The ratio between the number of sides of two regular polygons is $1 : 2$ and the ratio between their interior angles is $2 : 3$. The number of sides of the polygons are respectively,

- 5, 10
- 6, 12
- 7, 14
- 4, 8

#### Problem 3.

The length of the diagonal $BD$ of the parallelogram $ABCD$ is 18cm. If $P$ and $Q$ are the centroids $\triangle ABC$ and $\triangle ADC$ respectively, length of $PQ$ is,

- 4cm
- 12cm
- 6cm
- 9cm

#### Problem 4.

In rhombus $ABCD$, a straight line through $C$ cuts extended $AD$ at $P$ and extended $AB$ at $Q$. If $DP =\displaystyle\frac{1}{2}AB$ the ratio of the lengths of $BQ$ and $AB$ is,

- 1 : 2
- 2 : 1
- 3 : 1
- 1 : 1

#### Problem 5.

$A$, $B$ and $C$ are three points on the circumference of a circle.
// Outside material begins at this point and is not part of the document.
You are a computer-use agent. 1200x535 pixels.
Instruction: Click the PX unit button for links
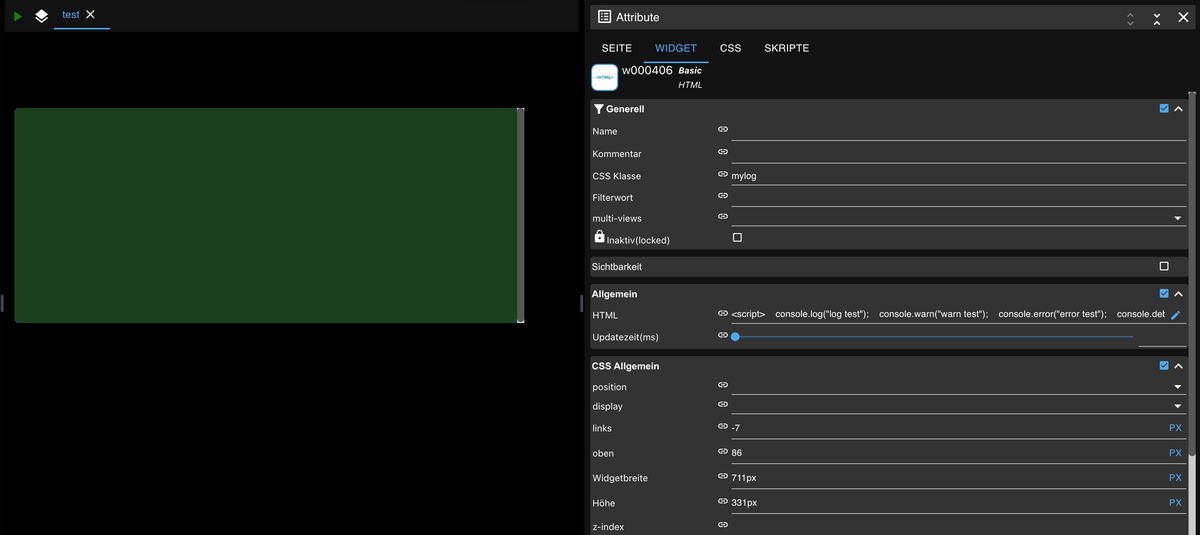click(1175, 428)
If $AB = AC = 5\sqrt{2}$cm and $\angle BAC=90^0$ the length of radius is,

- 15cm
- 5cm
- 10cm
- 20cm

#### Problem 6.

If $PN$ is the perpendicular from a point $P$ on the circumference of a circle of radius 7cm to its diameter $AB$ and the length of the chord $PB$ is 12cm, the length of $BN$ is,

- $6\displaystyle\frac{5}{7}$ cm
- $3\displaystyle\frac{5}{7}$ cm
- $12\displaystyle\frac{2}{7}$ cm
- $10\displaystyle\frac{2}{7}$ cm

#### Problem 7.

If the angle subtended by a chord at its center is $60^0$, the ratio between the lengths of the chord and the radius is,

- $1 : 1$
- $2 : 1$
- $\sqrt{2} : 1$
- $1 : 2$

#### Problem 8.

$AB$ and $CD$ are two parallel chords of respective lengths 8cm and 6cm on the same side of the center of a circle. The distance between them is 1cm. Then the radius of the circle is,

- 4cm
- 5cm
- 3cm
- 2cm

#### Problem 9.

$ABCD$ is a trapezium whose side $AD$ is parallel to $BC$. Diagonals $AC$ and $BD$ intersect at $O$. If $AO = 3$, $CO = x - 3$, $BO = 3x - 19$ and $DO = x - 5$, the value(s) of $x$ will be,

- 7, 10
- 7, 6
- 12, 6
- 8, 9

#### Problem 10.

A quadrilateral $ABCD$ circumscribes a circle and $AB=6$cm, $CD=5$cm and $AD=7$cm. The length of side $BC$ is,

- 3cm
- 4cm
- 5cm
- 6cm

### Answers to the exercise problems

**Problem 1: **a: $140^0$.

**Problem 2: **d: 4, 8.

**Problem 3: **c: 6cm.

**Problem 4: **b: 2 : 1.

**Problem 5: **b: 5cm.

**Problem 6: **d: $10\displaystyle\frac{2}{7}$ cm.

**Problem 7: **a: 1 : 1.

**Problem 8: **b: 5cm.

**Problem 9: **d: 8, 9.

**Problem 10: **b: 4cm.

The detailed solutions to these questions are available in * SSC CGL level Solution Set 20 on Geometry 2*.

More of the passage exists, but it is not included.